Fu il Popolo della Libertà, tuttavia, ad ottenere il maggior numero dei consensi, con il 31,11% contro il 20,76% del Partito Democratico.
Molto più alta fu la percentuale dei consensi ottenuti a Bitonto da Vendola. Il 54,25% fu la percentuale dei voti raggiunta dal governatore di Terlizzi, mentre Palese si fermò al 39,43% (Poli Bortone 6,03%, Rizzi 0,29%).
Una vittoria, che, come abbiamo già detto qualche appuntamento fa, fu il risultato di una campagna elettorale che fece perno sull’uso delle piattaforme multimediali divenne perno. Grazie soprattutto a Facebook e Twitter, Vendola e il suo staff, composto da agenzie di comunicazione, spin-doctor, collaboratori che lo avevano accompagnato nel quinquennio di governo precedente, crearono e collegarono tra loro le “Fabbriche di Nichi”, nate per essere «l’embrione di un soggetto politico nuovo e autonomo». Un embrione autonomo specialmente dai partiti, che o erano ostili, o totalmente inconsistenti, come il suo stesso partito, Sel. Dai siti web di Vendola e della Fabbrica e dalla pagina Facebook del governatore, partì un’intensa campagna di marketing, condotta dallo staff della Fabbrica Zero, quartier generale delle Fabbriche di Nichi, sito nel centro della città di Bari. Una campagna che portò alla crescita esponenziale dei sostenitori e che gli permise un cambio di strategia rispetto a cinque anni prima. Non più il giro delle piazze, delle sedi di partito, delle associazioni e dei sindacati. I comizi furono pochi e la campagna elettorale assunse sempre più lo stile delle competizioni politiche negli Stati Uniti d’America. Al posto delle bandiere di partito si innalzarono i cartelli con la scritta “Vendola presidente”. Fu creato un vero e proprio merchandising per l’autofinanziamento e si attuò una vera e propria americanizzazione della competizione elettorale.

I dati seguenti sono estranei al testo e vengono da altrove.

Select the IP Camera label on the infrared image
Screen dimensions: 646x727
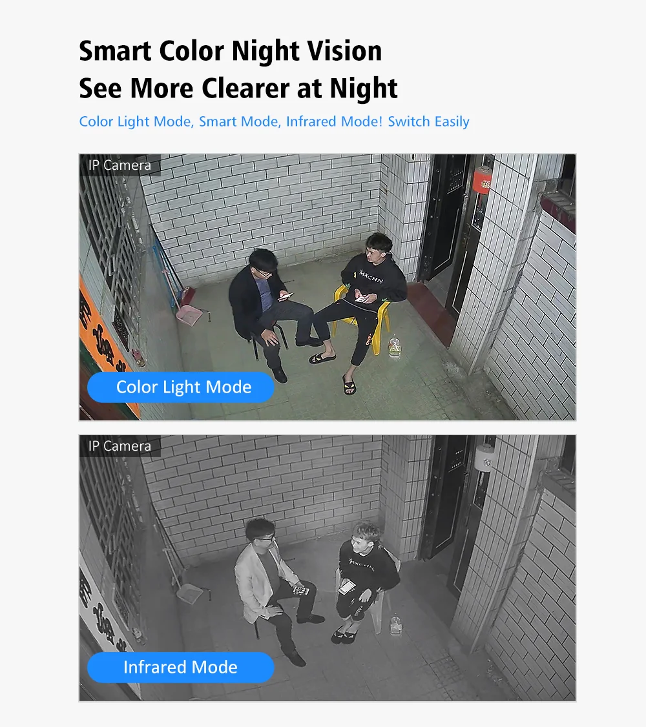tap(120, 445)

Naturalmente, come abbiamo già detto, la vittoria del 2010 non fu decretata solo da questi nuovi strumenti di comunicazione. Anzi, tutt’altro. Il fattore principale fu la divisione del centrodestra, presentatosi frammentato in due coalizioni.

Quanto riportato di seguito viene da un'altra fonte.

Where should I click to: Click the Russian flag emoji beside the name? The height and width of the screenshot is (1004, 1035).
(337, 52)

Ma, indubbiamente, il web consentì di coinvolgere una nuova categoria di elettori, i giovani mediamente istruiti, abituati all’uso delle tecnologie, magari disillusi e non legati a nessun tipo di militanza politica o a rapporti particolaristici con i politici.
Abbiamo già parlato del fenomeno Vendola e non ci torneremo ulteriormente. Torniamo, invece, a Bitonto. Perché quella del 2010 fu anche la campagna elettorale che vide contrapposti il vicesindaco in carica, Domenico Damascelli, e un ex sindaco, Nicola Pice. Anzi, due ex sindaci dato che, in un primo momento, provò a candidarsi anche Michele Labianca, prima di ritirare la propria candidatura.
Tra i due candidati rimasti, nessuno riuscì ad accedere al consiglio regionale, non ricevendo l’appoggio compatto delle coalizioni di appartenenza.